In my opinion it is one of the most picturesque places I have seen in Ireland and it has a very fascinating history and archaeology.
The Dingle Peninsula is now a very popular tourist destination. First because of Rick Steeves, second because of Star Wars that were shot on the peninsula and on Skellig Michael island.
The town of Dingle is the main tourist attraction. A lovely small town very busy during the day and quiet in the evening. Traditional music can be heard in local pubs.
Dingle offers many hiking trails, the most important one is called the Dingle Way.
It takes you to many beautiful places and offers many surprises. Barbara will later describe her experience hiking along the Dingle Way for 30km.
Sciuird Archaeological Tour was a great way for us to learn about the history of the peninsula in three hours. Here are some highlights.
Colaiste Ide – All Irish Boarding School for Girls.
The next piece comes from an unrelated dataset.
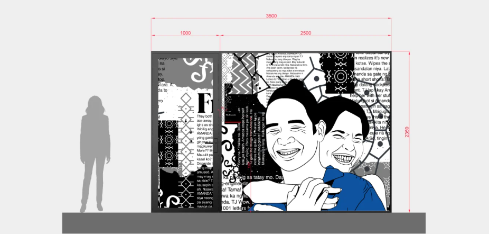Select the large black letter F on door
The image size is (489, 234).
205,103
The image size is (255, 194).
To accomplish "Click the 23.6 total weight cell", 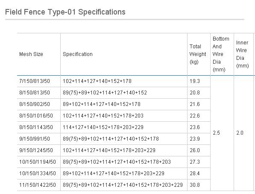I will click(x=199, y=127).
This school offers all subjects in Irish or Gaelic language. The most frequently spoken languages in Ireland are: English, Polish, Chinese and Irish. The purpose of this school is to educate girls to become teachers who will continue using the language Ireland wants to conserve at any cost.
The previous owner of this mansion enjoyed collecting archaeological artifacts. One of them is the ogham stone:
“Ogham is the earliest form of writing in Ireland, it dates to around 4th century A.D. and was in use for around 500 years. The Ogham alphabet is made up of a series of strokes along or across a line. Ogham is sometimes referred to as the “Celtic Tree Alphabet” as a number of the letters are linked to old Irish names for certain trees. The alphabet was carved on standing stones to commemorate someone, using the edge of the stone as the centre line. They normally read from the left hand side bottom up, across the top and if need be down the other side.”
The Dingle Peninsula is famous for its beehive huts – unmortared circular walled huts shaped like beehives. Some of them are reconstructed:
The Slea Head Drive is the most scenic part of the tour. It offers great views of the Atlantic Ocean and of the Blasket Islands.
The ruins of a monastery from the early Medieval time with its cross-slab standing stone:
Finally, one of the most famous landmarks on the Dingle Peninsula, Gallarus Oratory, completely made of stone and very well preserved:
The Oratory is located on the pilgrimage route to Mount Brandon, a holy mountain since the pagan times.
I would like to use this post to recommend one of the best Bed and Breakfast places in Dingle. It is very comfortable, offers very good breakfast and amazing views of the Dingle Bay – Coastline House B&B.